# Data Analysis
The notebook focuses on connecting to GCP to access the data from the bucket.

To make the connection, we use a [GCP service account ](https://cloud.google.com/iam/docs/service-account-overview)that holds permissions to access our bucket.
### Steps
1. Access Service accounts in the GCP account
2. Open `deng-capstone-service-account`
3. Create a new key file and download it locally for access in the next step. Rename file to a concise name.
4. Set path of the key file as option in your spark configuration -    `spark._jsc.hadoopConfiguration().set("google.cloud.auth.service.account.json.keyfile","/path/to/file/<renamed>.json")`

### Resources
1. https://gobiviswa.medium.com/google-cloud-storage-handson-connecting-using-pyspark-5eefc0d8d932
2. https://cloud.google.com/iam/docs/service-account-overview


## Spark Application setup

In [3]:
from pyspark import SparkConf
from pyspark.sql import SparkSession


spark = SparkSession.builder \
    .appName('data-engineering-capstone') \
    .config("spark.jars", "https://storage.googleapis.com/hadoop-lib/gcs/gcs-connector-hadoop3-latest.jar") \
    .config("spark.sql.repl.eagerEval.enabled", True) \
    .getOrCreate()

# Set GCS credentials. Ensure path points to you downloaded key file
spark._jsc.hadoopConfiguration().set(
    "google.cloud.auth.service.account.json.keyfile",
    "/path/service/account/gcp-service-account.json")
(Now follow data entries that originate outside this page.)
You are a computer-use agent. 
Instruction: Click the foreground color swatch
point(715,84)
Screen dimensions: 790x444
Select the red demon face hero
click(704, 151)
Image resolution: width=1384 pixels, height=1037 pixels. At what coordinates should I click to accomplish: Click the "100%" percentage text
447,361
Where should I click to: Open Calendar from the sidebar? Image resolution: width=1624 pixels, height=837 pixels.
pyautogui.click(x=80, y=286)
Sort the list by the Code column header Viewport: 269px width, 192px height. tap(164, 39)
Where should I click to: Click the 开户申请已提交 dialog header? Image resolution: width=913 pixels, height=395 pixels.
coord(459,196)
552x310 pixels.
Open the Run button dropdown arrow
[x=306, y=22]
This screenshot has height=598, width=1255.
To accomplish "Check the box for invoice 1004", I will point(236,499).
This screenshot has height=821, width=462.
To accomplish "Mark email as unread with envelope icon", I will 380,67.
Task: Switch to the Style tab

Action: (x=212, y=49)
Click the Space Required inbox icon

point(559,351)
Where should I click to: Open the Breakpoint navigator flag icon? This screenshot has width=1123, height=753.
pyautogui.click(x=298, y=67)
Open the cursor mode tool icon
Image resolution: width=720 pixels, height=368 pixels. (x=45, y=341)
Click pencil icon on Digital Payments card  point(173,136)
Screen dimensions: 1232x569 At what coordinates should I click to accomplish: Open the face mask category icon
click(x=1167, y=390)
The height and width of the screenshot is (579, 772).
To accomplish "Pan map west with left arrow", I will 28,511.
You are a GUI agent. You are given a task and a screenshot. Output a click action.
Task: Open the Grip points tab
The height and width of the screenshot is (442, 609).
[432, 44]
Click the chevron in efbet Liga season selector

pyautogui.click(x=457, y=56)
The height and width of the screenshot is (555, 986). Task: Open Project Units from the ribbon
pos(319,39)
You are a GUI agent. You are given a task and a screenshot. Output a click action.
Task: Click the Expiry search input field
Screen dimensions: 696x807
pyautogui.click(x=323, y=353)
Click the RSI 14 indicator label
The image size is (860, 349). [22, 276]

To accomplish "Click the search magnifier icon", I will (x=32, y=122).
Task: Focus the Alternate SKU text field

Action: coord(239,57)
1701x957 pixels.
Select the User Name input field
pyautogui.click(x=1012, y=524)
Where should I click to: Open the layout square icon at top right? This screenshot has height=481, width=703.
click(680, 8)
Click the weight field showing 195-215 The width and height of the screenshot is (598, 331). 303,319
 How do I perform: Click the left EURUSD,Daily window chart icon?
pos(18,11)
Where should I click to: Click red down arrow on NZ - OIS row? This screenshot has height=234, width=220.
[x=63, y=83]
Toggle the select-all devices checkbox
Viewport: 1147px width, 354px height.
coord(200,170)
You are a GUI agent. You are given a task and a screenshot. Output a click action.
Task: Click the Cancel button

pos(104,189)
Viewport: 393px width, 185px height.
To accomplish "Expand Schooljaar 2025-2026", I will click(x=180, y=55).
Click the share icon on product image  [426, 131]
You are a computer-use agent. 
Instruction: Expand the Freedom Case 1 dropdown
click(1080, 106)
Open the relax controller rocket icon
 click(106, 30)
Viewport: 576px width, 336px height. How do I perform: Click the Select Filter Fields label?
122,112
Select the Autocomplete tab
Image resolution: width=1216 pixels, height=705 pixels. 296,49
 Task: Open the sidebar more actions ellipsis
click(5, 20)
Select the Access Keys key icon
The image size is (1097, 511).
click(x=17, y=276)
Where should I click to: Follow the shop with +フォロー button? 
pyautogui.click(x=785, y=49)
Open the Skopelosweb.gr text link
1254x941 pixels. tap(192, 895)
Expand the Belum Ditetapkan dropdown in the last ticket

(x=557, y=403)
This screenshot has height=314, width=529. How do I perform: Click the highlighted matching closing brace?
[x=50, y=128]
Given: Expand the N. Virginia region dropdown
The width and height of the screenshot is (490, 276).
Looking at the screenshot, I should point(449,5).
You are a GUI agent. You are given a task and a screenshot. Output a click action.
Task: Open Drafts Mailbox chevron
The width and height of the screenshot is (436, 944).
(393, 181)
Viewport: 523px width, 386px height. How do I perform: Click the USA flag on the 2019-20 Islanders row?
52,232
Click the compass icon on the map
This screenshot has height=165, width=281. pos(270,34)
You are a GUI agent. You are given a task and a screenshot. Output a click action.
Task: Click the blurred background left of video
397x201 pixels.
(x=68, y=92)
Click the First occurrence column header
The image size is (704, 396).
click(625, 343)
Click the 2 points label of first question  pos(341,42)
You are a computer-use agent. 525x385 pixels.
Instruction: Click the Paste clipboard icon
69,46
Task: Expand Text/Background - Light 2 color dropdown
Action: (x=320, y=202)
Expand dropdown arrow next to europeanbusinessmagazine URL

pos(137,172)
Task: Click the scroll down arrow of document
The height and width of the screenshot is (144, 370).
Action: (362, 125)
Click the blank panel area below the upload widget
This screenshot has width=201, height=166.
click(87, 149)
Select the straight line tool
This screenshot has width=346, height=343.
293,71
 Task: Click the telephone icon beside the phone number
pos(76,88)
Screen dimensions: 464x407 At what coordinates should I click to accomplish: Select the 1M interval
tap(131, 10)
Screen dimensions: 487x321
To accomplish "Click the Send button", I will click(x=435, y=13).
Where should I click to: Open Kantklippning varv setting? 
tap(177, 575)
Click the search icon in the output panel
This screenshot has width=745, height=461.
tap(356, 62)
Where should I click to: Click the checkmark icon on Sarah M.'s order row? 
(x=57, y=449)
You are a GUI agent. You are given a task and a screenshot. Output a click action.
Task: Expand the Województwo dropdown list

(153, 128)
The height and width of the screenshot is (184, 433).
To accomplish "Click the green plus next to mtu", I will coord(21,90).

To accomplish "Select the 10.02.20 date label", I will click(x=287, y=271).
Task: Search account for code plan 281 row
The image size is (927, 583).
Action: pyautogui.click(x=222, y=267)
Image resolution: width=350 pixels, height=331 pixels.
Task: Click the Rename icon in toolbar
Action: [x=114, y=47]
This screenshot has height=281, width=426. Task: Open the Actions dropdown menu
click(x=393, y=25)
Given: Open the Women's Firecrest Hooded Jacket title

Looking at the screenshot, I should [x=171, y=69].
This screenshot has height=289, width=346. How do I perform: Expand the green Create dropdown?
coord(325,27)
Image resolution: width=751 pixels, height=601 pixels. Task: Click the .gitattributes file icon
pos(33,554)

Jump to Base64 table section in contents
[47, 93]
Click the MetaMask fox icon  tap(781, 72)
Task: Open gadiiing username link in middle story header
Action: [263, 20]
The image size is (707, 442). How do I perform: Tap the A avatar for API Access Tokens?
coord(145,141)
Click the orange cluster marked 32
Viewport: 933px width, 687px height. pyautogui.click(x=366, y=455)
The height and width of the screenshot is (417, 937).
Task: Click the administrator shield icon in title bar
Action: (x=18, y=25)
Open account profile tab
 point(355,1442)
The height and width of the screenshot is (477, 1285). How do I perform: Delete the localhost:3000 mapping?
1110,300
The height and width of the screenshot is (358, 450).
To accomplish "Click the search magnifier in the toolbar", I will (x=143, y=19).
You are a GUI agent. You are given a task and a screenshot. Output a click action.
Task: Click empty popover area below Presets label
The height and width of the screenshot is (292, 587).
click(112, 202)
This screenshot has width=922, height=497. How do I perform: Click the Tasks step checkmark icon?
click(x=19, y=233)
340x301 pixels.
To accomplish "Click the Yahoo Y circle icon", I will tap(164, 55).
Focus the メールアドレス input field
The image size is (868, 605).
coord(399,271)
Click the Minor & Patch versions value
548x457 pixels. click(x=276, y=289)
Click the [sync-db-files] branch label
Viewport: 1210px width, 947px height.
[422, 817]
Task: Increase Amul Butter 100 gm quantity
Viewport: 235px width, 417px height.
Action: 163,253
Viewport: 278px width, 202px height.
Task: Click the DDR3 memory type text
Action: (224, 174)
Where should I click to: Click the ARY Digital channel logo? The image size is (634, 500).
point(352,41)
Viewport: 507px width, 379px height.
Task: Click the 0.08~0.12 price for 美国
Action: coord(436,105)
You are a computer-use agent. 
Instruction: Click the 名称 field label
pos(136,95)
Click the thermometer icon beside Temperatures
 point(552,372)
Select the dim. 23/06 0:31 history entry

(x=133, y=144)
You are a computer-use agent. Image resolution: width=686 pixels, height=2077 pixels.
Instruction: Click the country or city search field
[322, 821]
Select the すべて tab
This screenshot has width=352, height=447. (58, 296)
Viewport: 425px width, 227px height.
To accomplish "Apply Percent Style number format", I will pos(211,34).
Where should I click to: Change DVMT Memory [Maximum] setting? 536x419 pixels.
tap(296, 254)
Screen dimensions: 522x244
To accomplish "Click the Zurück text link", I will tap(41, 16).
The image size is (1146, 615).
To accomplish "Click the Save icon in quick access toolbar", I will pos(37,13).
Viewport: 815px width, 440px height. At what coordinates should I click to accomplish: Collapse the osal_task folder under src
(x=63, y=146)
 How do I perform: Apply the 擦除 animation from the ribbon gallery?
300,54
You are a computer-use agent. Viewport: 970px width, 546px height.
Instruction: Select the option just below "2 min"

Setting default log level to "WARN".
To adjust logging level use sc.setLogLevel(newLevel). For SparkR, use setLogLevel(newLevel).
24/07/12 13:31:30 WARN NativeCodeLoader: Unable to load native-hadoop library for your platform... using builtin-java classes where applicable


## Read from GCS

In [4]:
# file path to data in GCS bucket

file_path = "gs://ecommerce-customer-bucket/e-commerce-customer-behavior.csv"

df = spark.read.csv(file_path, header=True, inferSchema=True)

df.show(5)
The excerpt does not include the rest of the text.